Dolly Parton: Celebrating 50 Years as a Member of the Grand Ole Opry (NBC-TV, “live,” November 26, 2019)


by Mark Gabrish Conlan • Copyright © 2022 by Mark Gabrish Conlan • All rights reserved

Afterwards I watched a special called Dolly Parton: Celebrating 50 Years as a Member of the Grand Ole Opry which I hadn’t realized that not only was it an old show from NBC on November 26, 2019, I had watched it then and posted to moviemagg about it (it’s available on https://moviemagg.blogspot.com/2019/11/dolly-parton-celebrating-50-years-as.html) and had many of the same comments now I did then, including the marvels of her performance in the film Nine to Five (she not only had one of the biggest hits of her career with the theme song, she held her own in the cast with far more experienced actresses like Jane Fonda and Lily Tomlin), my irritation at her print-the-legend presentation of the history of women in country music – especially women singing assertively and maintaining their independence from men – with the release of Kitty Wells’ “It Wasn’t God Who Made Honky-Tonk Angels” in 1952 (“What about Rose Maddox?” I thundered with the zeal of a recent convert, since I had just discovered this amazing singer and true country-music pioneer on Ken Burns’ eight-part mini-series on country music), and my comments on the rather bizarre history of one of Dolly’s best-known songs – though not in her version, but in Whitney Houston’s – “I Will Always Love You.”

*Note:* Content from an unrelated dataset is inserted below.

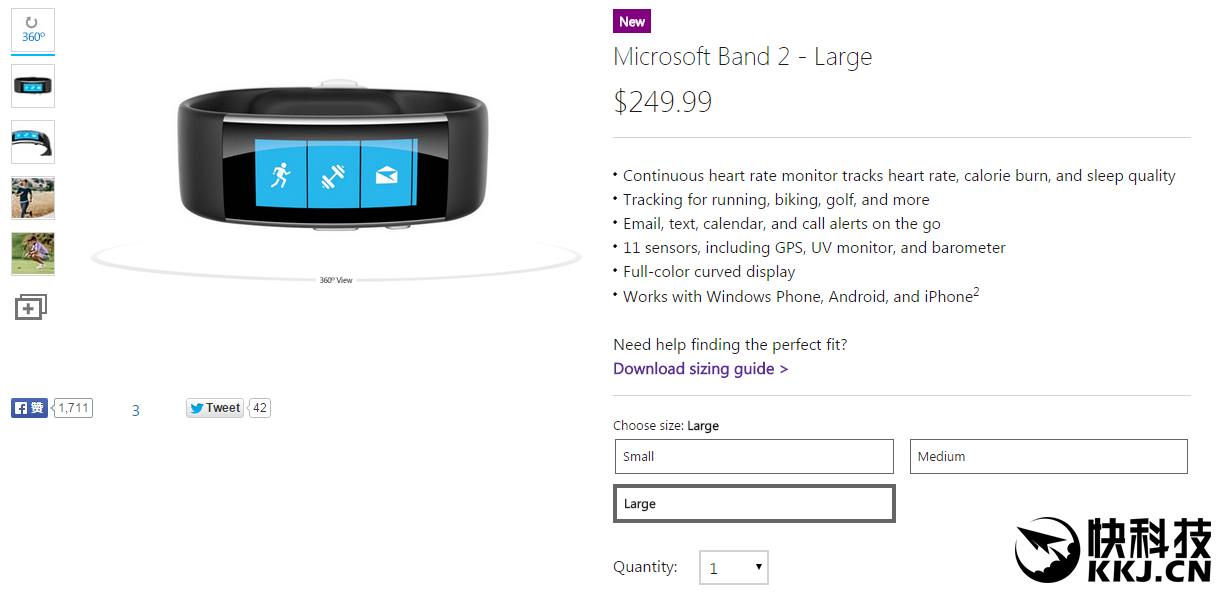The width and height of the screenshot is (1221, 593).
Task: Tap the mail tile on band display
Action: (x=387, y=175)
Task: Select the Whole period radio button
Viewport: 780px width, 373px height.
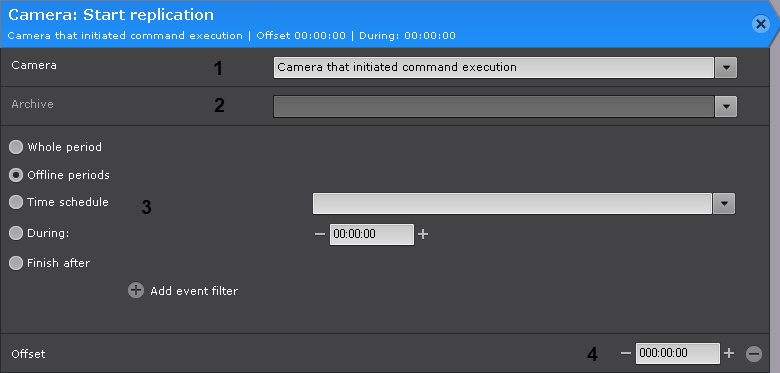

Dolly wrote it originally as a farewell to Porter Wagoner, even though their relationship was just a mentoring one, not a romantic or sexual one. It was nice to see this show again, and though PBS is notorious for deleting several songs when they grab a music special for a TV pledge periodand offering the rest only as a premium for a hefty contribution to the member stations, this time they left out only one song: a version of “Islands in the Stream,” originally recorded by Dolly as a duet with Kenny Rogers (of all people – and naturally her voice totally overpowered his!) in 1983 and performed on the original show by lead singers Hillary Scott and Charles Kelley of the band then known as Lady Antebellum but now called just “Lady A.” It seems that they realized the racist connotations of their original name – the word “antebellum” literally means “before the war” and became part of the “Lost Cause” mythology of the American South as a wonderful land of plantation owners and happy, contented “servants” (i.e., slaves). Indeed, when I first heard of Lady Antebellum I rather grimly joked, “What are they going to call their album – Slavery Was Cool?”